What to produce: Recast every line of the material below as a JSON list of strings, one string per line, leaving out blank lines. Keep the pictures out of the answer.
━━━ Source records
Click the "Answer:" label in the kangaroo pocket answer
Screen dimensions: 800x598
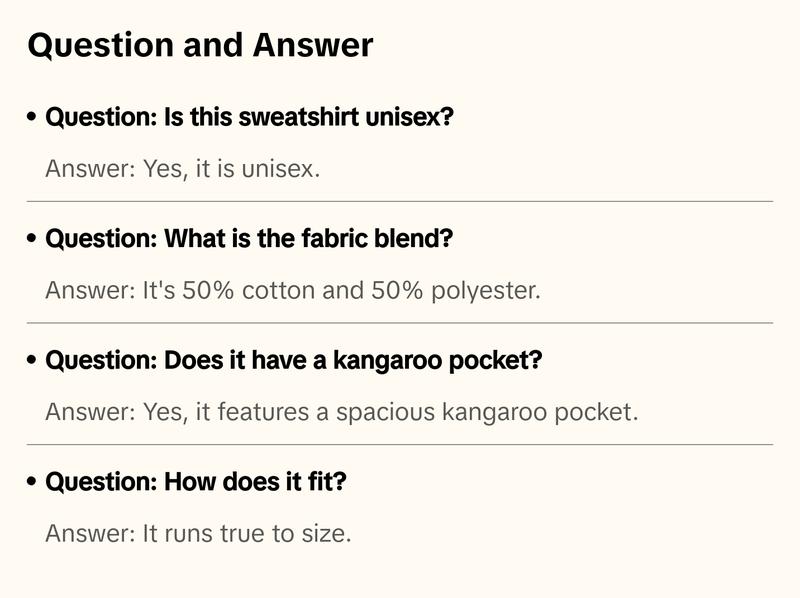pos(90,412)
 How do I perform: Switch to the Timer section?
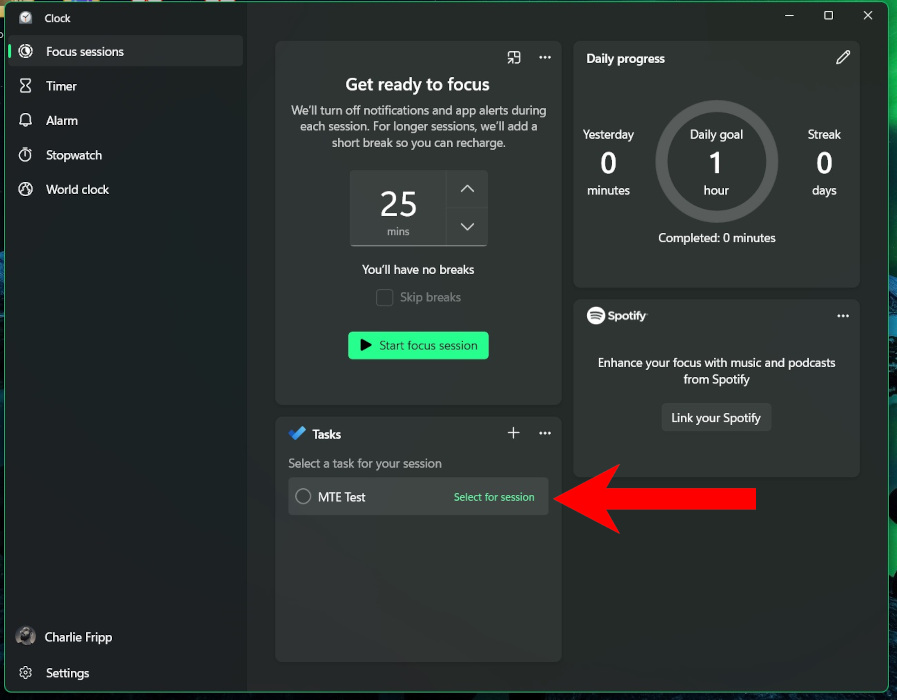pyautogui.click(x=62, y=86)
━━━━━━
Problem solution:
[
  "Click the \"Answer:\" label in the kangaroo pocket answer",
  "Screen dimensions: 800x598",
  "pos(90,412)",
  " How do I perform: Switch to the Timer section?",
  "pyautogui.click(x=62, y=86)"
]